-- What the task requires --
Copy out the lines below, but change "tooltip" to "pop-up box" and keep everything else the same. Leave the pictures out of your answer.

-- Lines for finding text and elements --
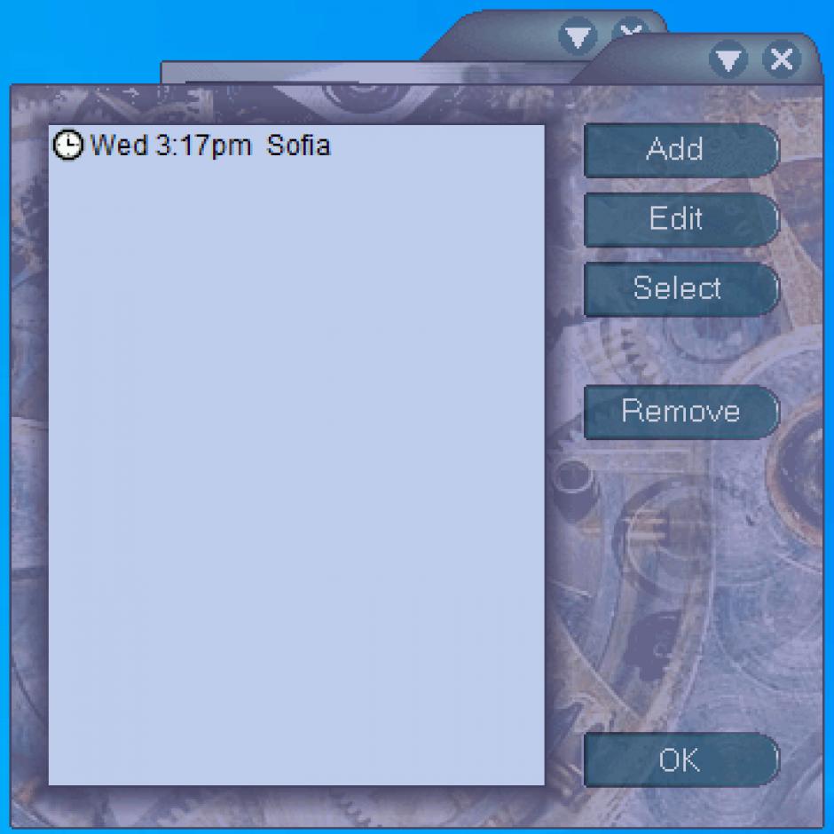Click the triangle icon on the rear window
This screenshot has width=834, height=834.
[578, 36]
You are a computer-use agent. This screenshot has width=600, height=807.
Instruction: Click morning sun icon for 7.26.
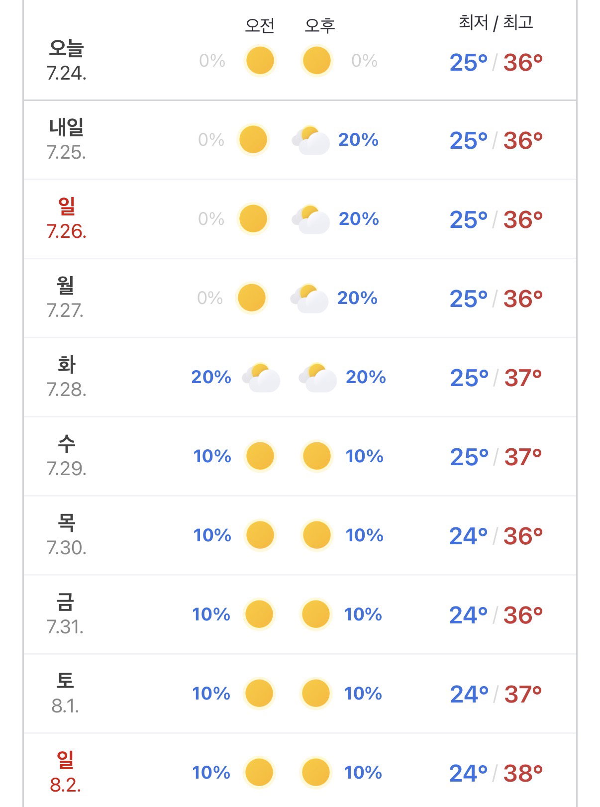253,219
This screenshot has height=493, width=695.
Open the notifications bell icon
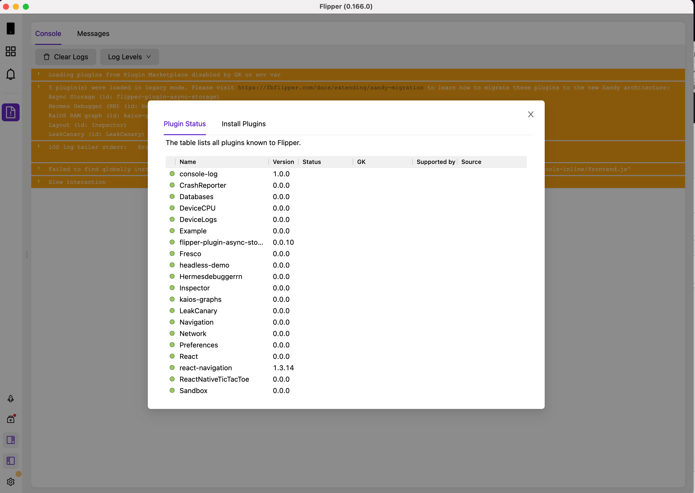[x=11, y=74]
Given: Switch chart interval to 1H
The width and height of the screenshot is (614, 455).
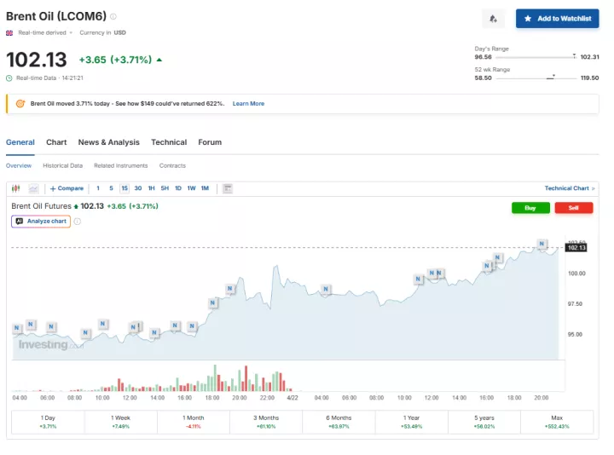Looking at the screenshot, I should click(151, 188).
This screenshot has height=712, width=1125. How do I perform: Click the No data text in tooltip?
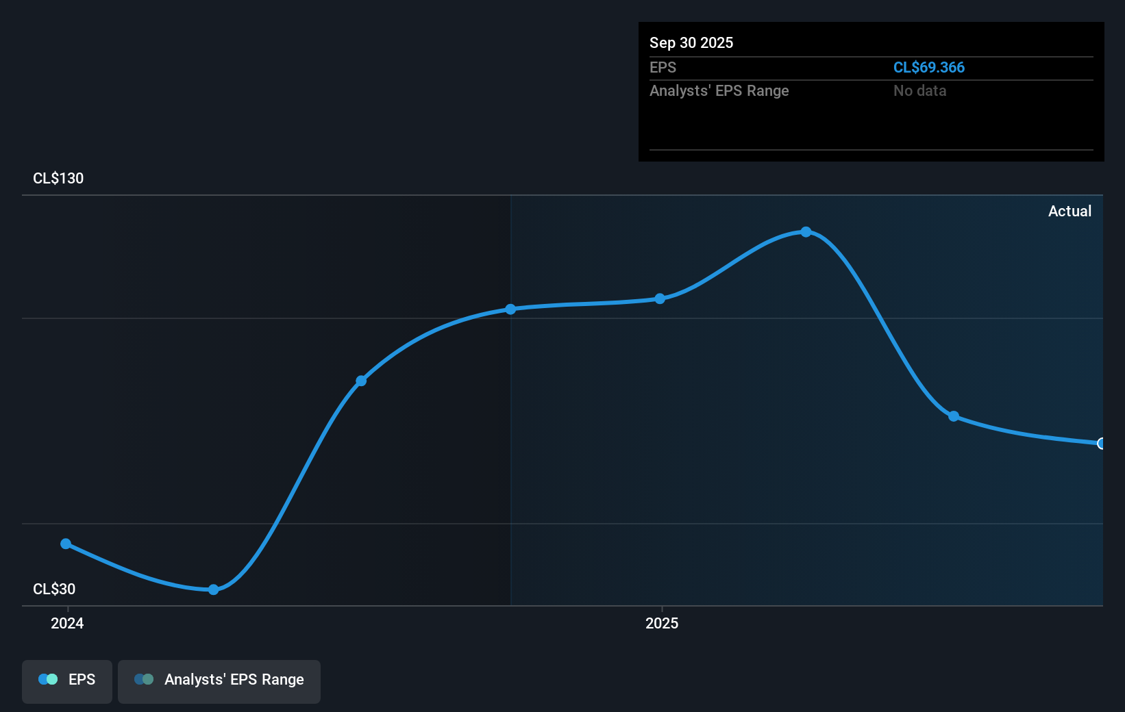[x=919, y=90]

-- Complete output --
Click the triangle icon on the rear window
This screenshot has width=834, height=834.
[578, 36]
You are a computer-use agent. This screenshot has width=600, height=807.
Instruction: Click morning sun icon for 7.26.
253,219
This screenshot has height=493, width=695.
Open the notifications bell icon
[x=11, y=74]
Given: Switch chart interval to 1H
The width and height of the screenshot is (614, 455).
Looking at the screenshot, I should click(151, 188).
This screenshot has height=712, width=1125. How do I perform: Click the No data text in pop-up box?
[x=919, y=90]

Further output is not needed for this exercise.